--- Source excerpt ---
○ ○ ○ ○ ○ ○ ○
A number of commentators have weighed in on yesterday’s GDP releases, from Jason Kirby’s piece on the divide between household and business spending and Kevin Carmichael’s thoughts on economic stagnation, both of which you should read immediately. When you’re finished doing that, here are a few points that I believe are getting lost in the shuffle.
Revisions were surprisingly small
As I explained last week, one way to avoid a statutory recession is for past data to be revised to show growth in the first quarter of 2015 (and this could still happen in future GDP releases, so the issue of a statutory recession has not been fully settled). Yesterday’s quarterly and monthly real GDP (RGDP) releases saw some of the smallest revisions I can remember, with the quarterly release making only a minor revision to the 1st quarter of 2015 and left 2014 untouched entirely. Without the revision, annualized RGDP growth would have been -0.59% in the first quarter and -0.73% in the second. After the revision, those figures are -0.78% and -0.54% respectively.
There was more action on the monthly figures, as RGDP was revised for every single month going back to January 2014. These revisions were mostly downward and minor in nature. Months that saw RGDP increases under the old data still saw increases under the new data, and the same holds true for decreases, with April 2014, May 2014 and March 2015 all downgraded significantly.
○ ○ ○ ○ ○ ○ ○
--- Given data ---
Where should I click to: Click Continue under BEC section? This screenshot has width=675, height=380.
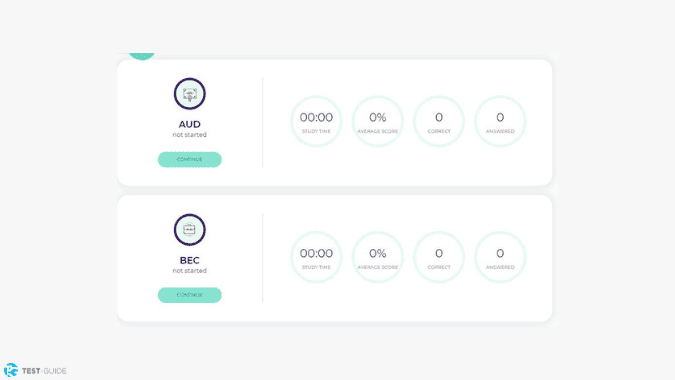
○ ○ ○ ○ ○ ○ ○
Pick up the commentary on the GDP releases, which appears before the listing, and continue it from its final sentence.

--- Result of this exercise ---
According to Philip Cross, major RGDP revisions will be coming in November, so until then we can conclude that we had a statutory recession in the first half of 2015, which very well could continue into the third quarter of the year. It will take some time before we know if Canada met the other definition of a recession used by the U.S. National Bureau of Economic Research and Canada’s C.D. Howe Institute. My guess is that C.D. Howe will eventually determine that Canada had either a category 1 recession (similar to 1980) or category 2 recession (similar to 1974-75).
A caveat on the June GDP surge
The June RGDP figures showed a substantial 6.23% annualized growth in RGDP, leading some commentators to project “strong growth” for the rest of the year. In my view, that is a misread of the data. In a must-read piece on yesterday’s RGDP releases, Luke Kawa puts the June numbers into context:
But June’s GDP, which showed a really robust MoM increase of 0.5 percent, is not what inspires my optimism in the forward outlook. Half of it came from a rebound in oil and gas extraction.
THERE WERE WILDFIRES IN OIL PRODUCING REGIONS IN MAY. WILD. FIRES…
So the jump in June was catch-up from the May pause. This means that:
a) Q2 GDP weakness is overstated
b) The strength of the hand-off to Q3 is also overstated
At least half of the June rebound is explained by the oil rebound, though the Pan Am Games in Toronto played a positive role as well. Manufacturing, which has taken a recent hit through a combination of a reduction in sales to commodity sectors, declining exports due to a bad winter in parts of the U.S. and a re-tooling of the Chrysler plant in Windsor, Ontario saw only modest gains in the month.
No guarantee of a positive third quarter
Speaking of the oil industry, we have seen a nearly 25% drop in oil prices (US Dollar, West Texas Intermediate) since June, according to the U.S. Energy Information Administration
(August average prices only through August 24th due to data availability)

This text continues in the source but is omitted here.